Piazza Affari chiude in controtendenza rispetto alla debolezza delle altre Borse europee. Il principale indice dei mercati azionari italiani, il Ftse Mib, ha archiviato le contrattazioni segnando un rialzo dello 0,7% a 21.084 punti, sostenuto dai bancari e dagli assicurativi. In calo infatti il Dax di Francoforte (-0,6%), il Ftse 100 di Londra (-0,4%), il Cac 40 di Parigi (-0,5%) e l’Ibex 35 di Madrid (-0,3%).
In una giornata scevra di notizie sulle utilities e rinnovabili, l’indice Ftse Italia Servizi Pubblici ha chiuso la sessione limando un ulteriore 0,1%, sovraperformando comunque il -0,8% segnato dal corrispondente indice europeo Stoxx 600 Utilities.
Tra le utility a maggior capitalizzazione hanno chiuso le contrattazioni in frazionale rialzo solo l’utility regolata Snam (+0,4% a 3,82 euro) Italgas (+0,3% a 4,40 euro) ed il colosso elettrico Enel (+0,2% a 4,70 euro), mentre ritraccia l’ex municipalizzata A2A cedendo l’1,4% e chiudendo a 1,43 euro.
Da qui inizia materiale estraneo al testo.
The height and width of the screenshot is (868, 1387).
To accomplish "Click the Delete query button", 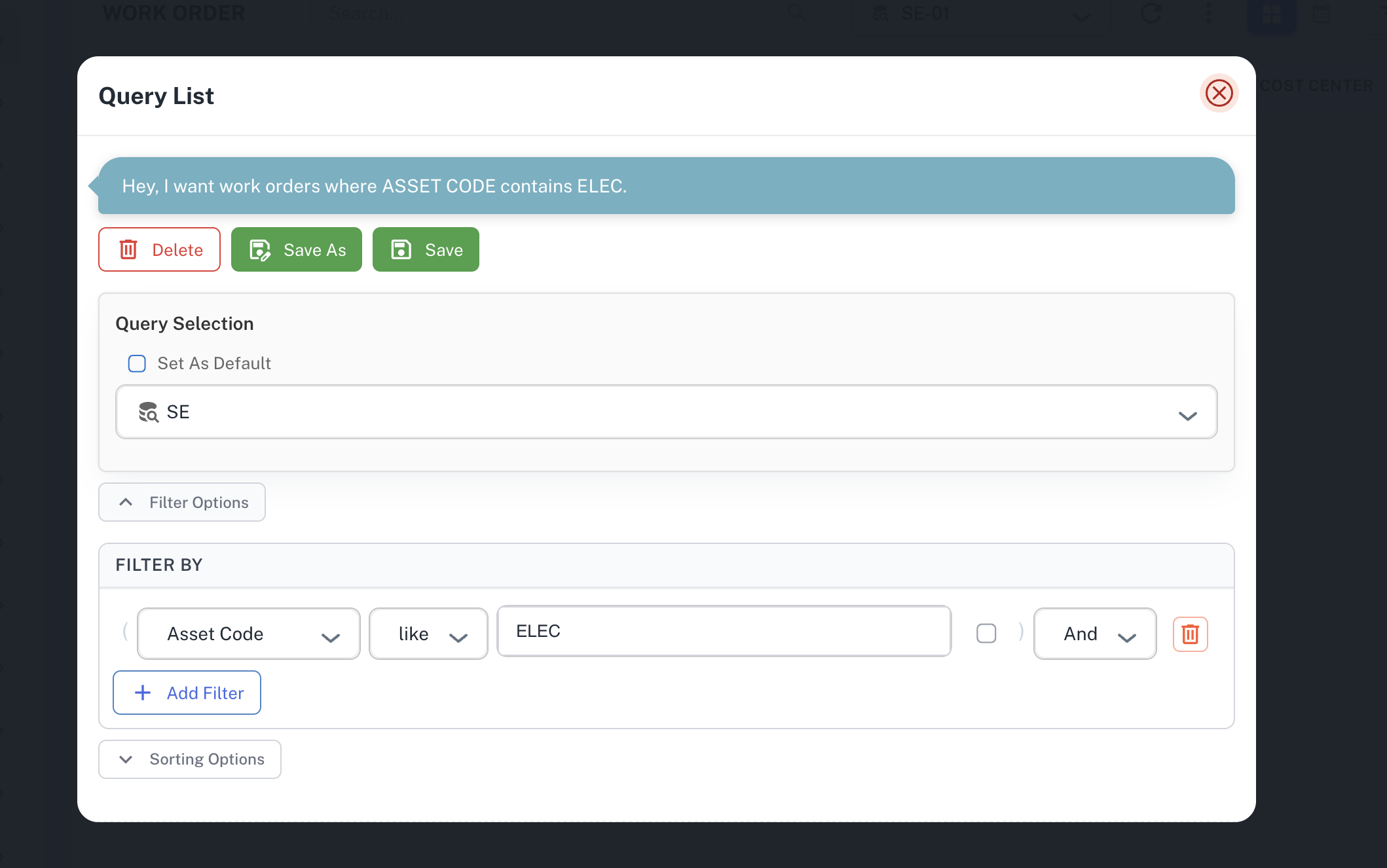I will 159,249.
Lettera per tutte le Mid Cap, con Hera fanalino di coda in ulteriore ribasso del 2,3% a 2,61 euro.
Perfetto equilibrio tra il numero di società in territorio positivo e negativo, delle società a più bassa capitalizzazione, ma con performance negative più rilevanti rispetto ai frazionali rialzi. In particolare Gruppo Waste Italia storna i guadagni della giornata precedente segnando un calo del 2,6% a 0,12 euro.
In calo dell’1,4% anche K.R. Energy nella giornata in cui la controllata al 100% Kre Wind, attiva nel settore degli accumulatori di energia e nella produzione di energia da fonti rinnovabili, ha approvato il bilancio al 31 dicembre 2016, chiusosi con una perdita di esercizio di circa 3 milioni, rispetto ai 0,7 milioni stimati dalla capogruppo in sede di redazione dei bilanci 2016. L’effetto negativo della variazione verrà recepito nel bilancio consolidato del primo semestre 2017 di K.R. Energy.